For all you’ve contributed to the character of the United States of America and the spirit of the world, thank you. And may God bless the eternal friendship between our two great nations.

Thank you very much, everybody. Thank you Dublin! Thank you Ireland!

George Bush: Axis of Evil

George Bush, State of the Union Address, 29 January 2002.

This is a regime that has already used poison gas to murder thousands of its own citizens, leaving the bodies of mothers huddled over their dead children. This is a regime that agreed to international inspections then kicked out the inspectors. This is a regime that has something to hide from the civilized world.

States like these, and their terrorist allies, constitute an axis of evil, arming to threaten the peace of the world. By seeking weapons of mass destruction, these regimes pose a grave and growing danger. They could provide these arms to terrorists, giving them the means to match their hatred. They could attack our allies or attempt to blackmail the United States. In any of these cases, the price of indifference would be catastrophic.
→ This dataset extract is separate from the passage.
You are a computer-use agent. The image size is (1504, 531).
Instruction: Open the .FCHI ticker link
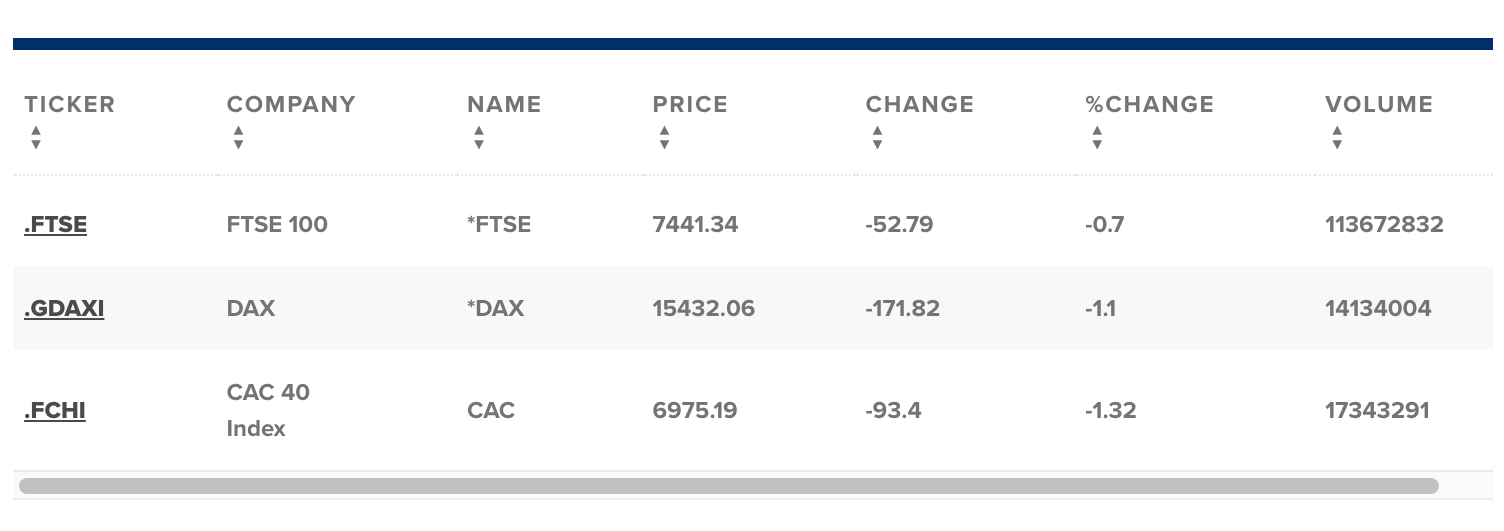55,410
We will work closely with our coalition to deny terrorists and their state sponsors the materials, technology and expertise to make and deliver weapons of mass destruction.

We will develop and deploy effective missile defenses to protect America and our allies from sudden attack.
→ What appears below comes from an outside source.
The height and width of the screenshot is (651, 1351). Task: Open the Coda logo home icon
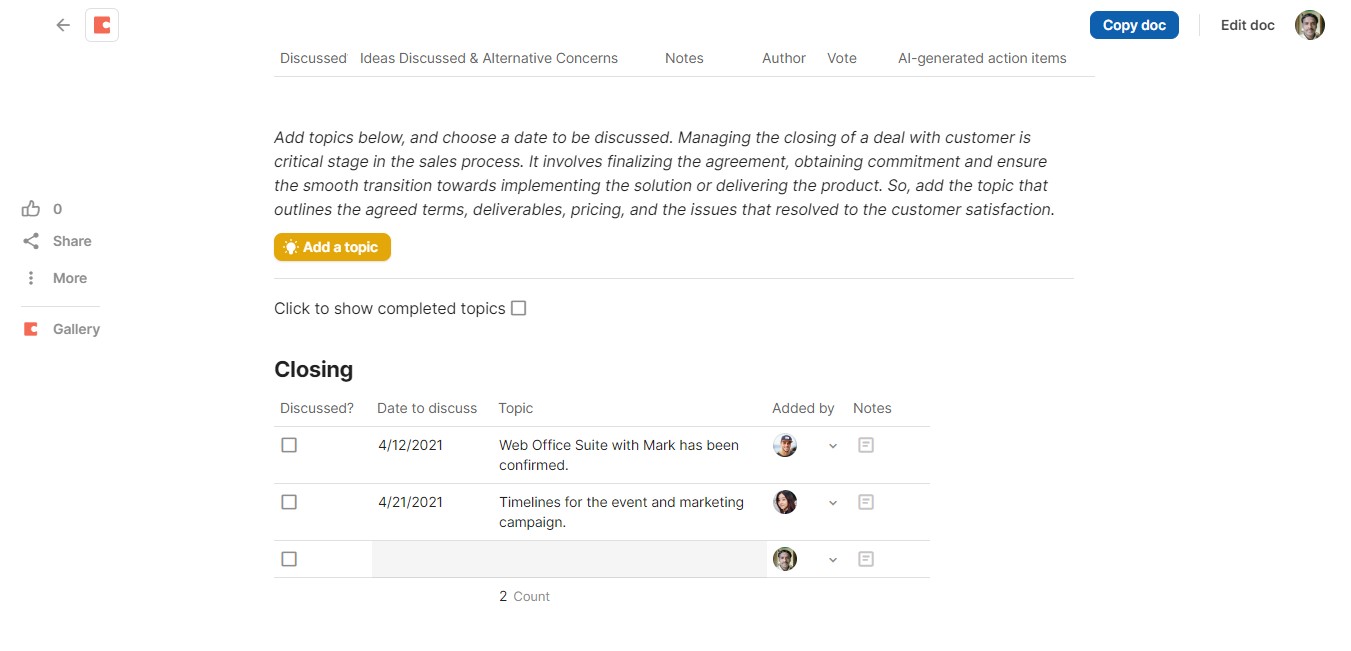pyautogui.click(x=102, y=25)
And all nations should know: America will do what is necessary to ensure our nation’s security.

We’ll be deliberate, yet time is not on our side. I will not wait on events while dangers gather. I will not stand by as peril draws closer and closer. The United States of America will not permit the world’s most dangerous regimes to threaten us with the world’s most destructive weapons.
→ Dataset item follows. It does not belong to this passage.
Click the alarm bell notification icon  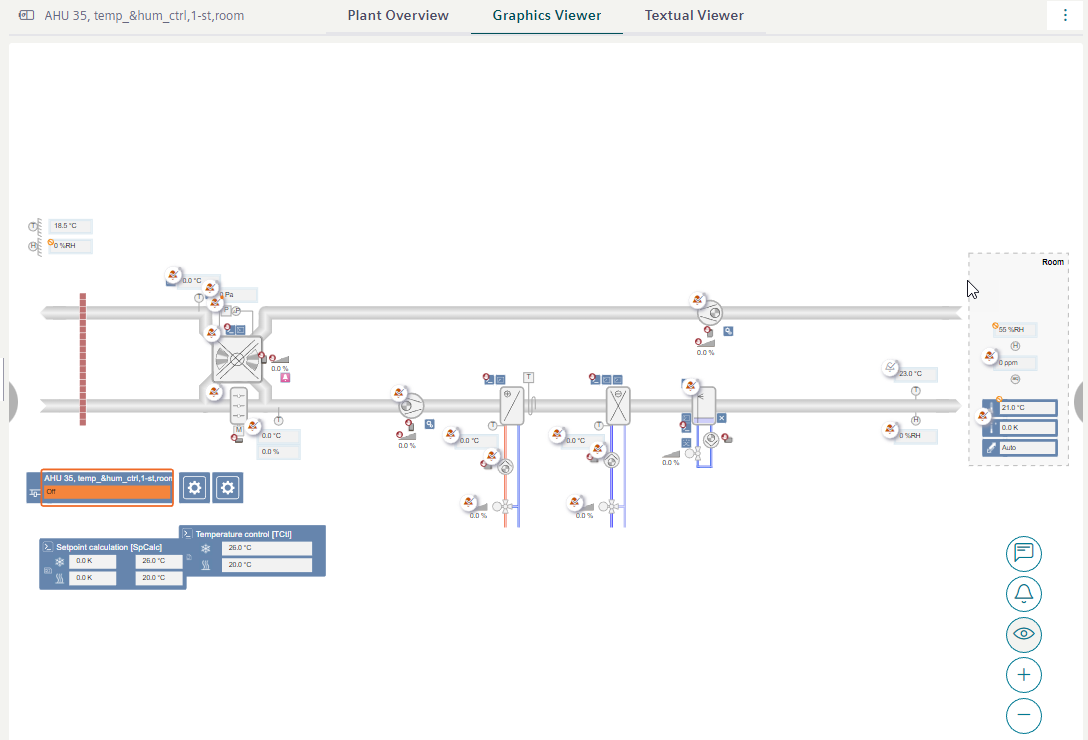coord(1023,594)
Our war on terror is well begun, but it is only begun. This campaign may not be finished on our watch, yet it must be and it will be waged on our watch.

We can’t stop short. If we stopped now, leaving terror camps intact and terror states unchecked, our sense of security would be false and temporary. History has called America and our allies to action, and it is both our responsibility and our privilege to fight freedom’s fight.

Our first priority must always be the security of our nation, and that will be reflected in the budget I send to Congress. My budget supports three great goals for America: We will win this war, we will protect our homeland, and we will revive our economy.

John F. Kennedy: We Choose to go to the Moon

John F. Kennedy speech at Rice University, Texas, 12 September 1962.

But why, some say, the moon? Why choose this as our goal? And they may well ask why climb the highest mountain? Why, 35 years ago, fly the Atlantic? Why does Rice play Texas?

We choose to go to the moon. We choose to go to the moon in this decade and do the other things, not because they are easy, but because they are hard, because that goal will serve to organize and measure the best of our energies and skills, because that challenge is one that we are willing to accept, one we are unwilling to postpone, and one which we intend to win, and the others, too.

But if I were to say, my fellow citizens, that we shall send to the moon, 240,000 miles away from the control station in Houston, a giant rocket more than 300 feet tall, the length of this football field, made of new metal alloys, some of which have not yet been invented, capable of standing heat and stresses several times more than have ever been experienced, fitted together with a precision better than the finest watch, carrying all the equipment needed for propulsion, guidance, control, communications, food and survival, on an untried mission, to an unknown celestial body, and then return it safely to earth, re-entering the atmosphere at speeds of over 25,000 miles per hour, causing heat about half that of the temperature of the sun–almost as hot as it is here today–and do all this, and do it right, and do it first before this decade is out–then we must be bold.